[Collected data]
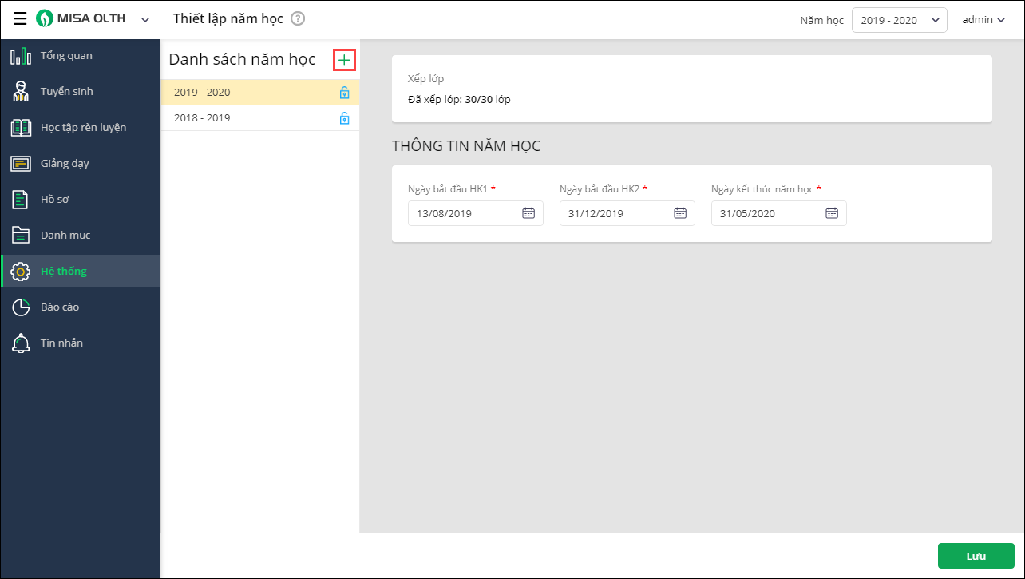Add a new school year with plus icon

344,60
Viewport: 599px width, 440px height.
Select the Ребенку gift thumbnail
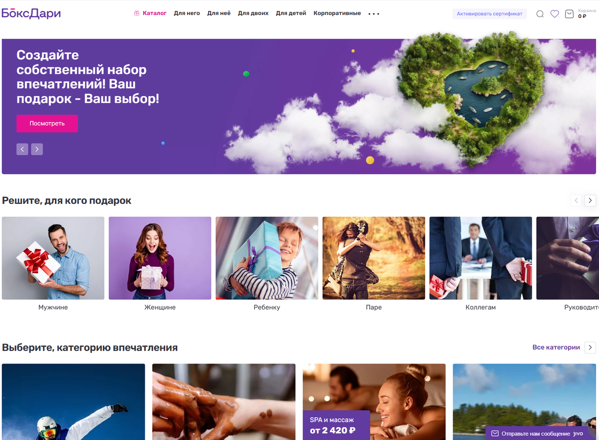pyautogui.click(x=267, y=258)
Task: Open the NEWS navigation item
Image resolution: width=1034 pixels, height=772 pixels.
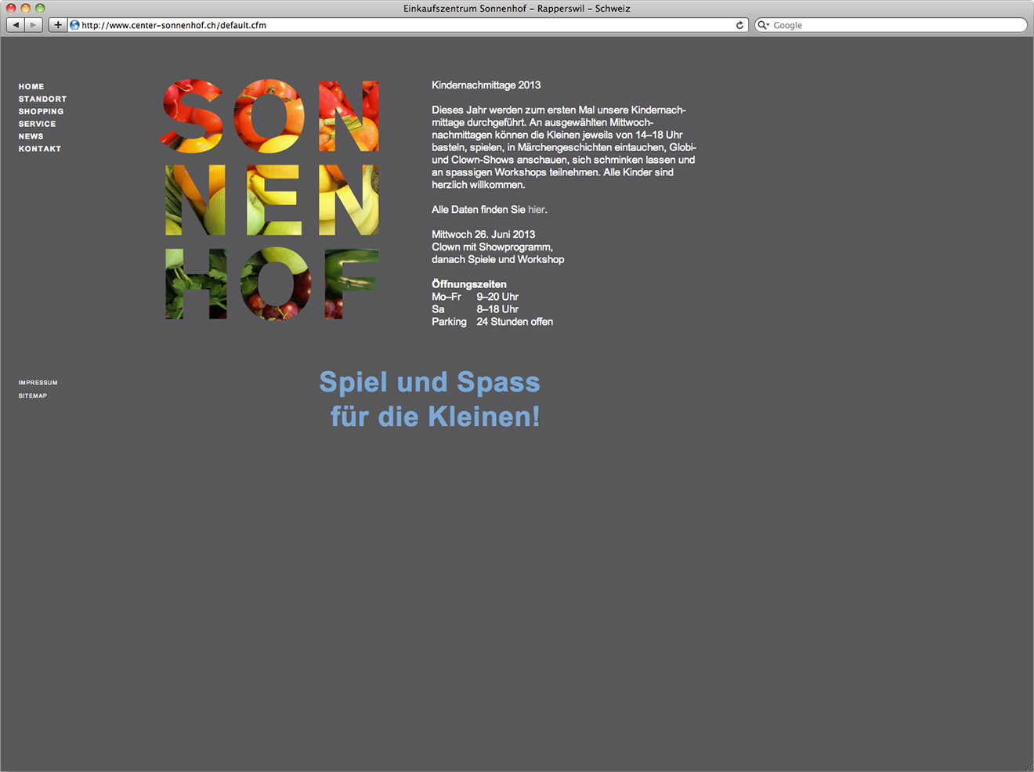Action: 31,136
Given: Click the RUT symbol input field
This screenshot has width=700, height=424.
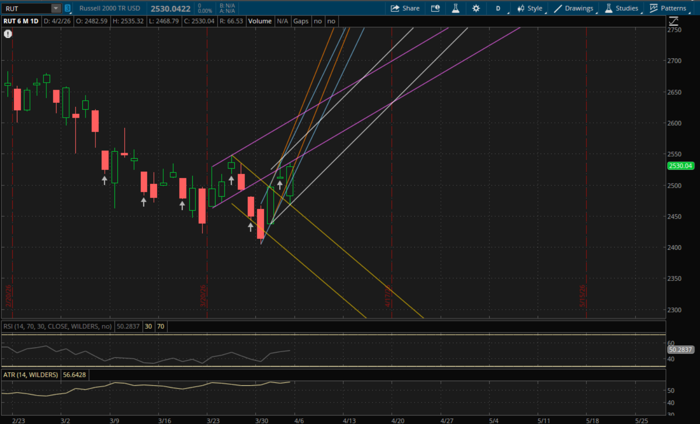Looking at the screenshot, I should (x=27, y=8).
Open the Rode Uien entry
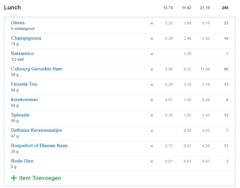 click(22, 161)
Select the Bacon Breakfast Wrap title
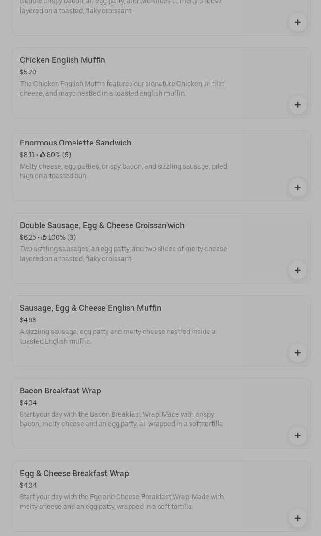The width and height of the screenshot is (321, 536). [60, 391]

__DESCRIPTION OF THE TASK__
Beginning with the line that contains "Viewport: 599px width, 440px height." and ending with the last line of the entries above, repeat each line exactly, but not the pictures.

__RESPONSE TO THIS EXERCISE__
Viewport: 599px width, 440px height.
Select the Ребенку gift thumbnail
pyautogui.click(x=267, y=258)
Task: Open the NEWS navigation item
Image resolution: width=1034 pixels, height=772 pixels.
Action: 31,136
Given: Click the RUT symbol input field
This screenshot has width=700, height=424.
Looking at the screenshot, I should (x=27, y=8).
Open the Rode Uien entry
 click(22, 161)
Select the Bacon Breakfast Wrap title
The width and height of the screenshot is (321, 536). [60, 391]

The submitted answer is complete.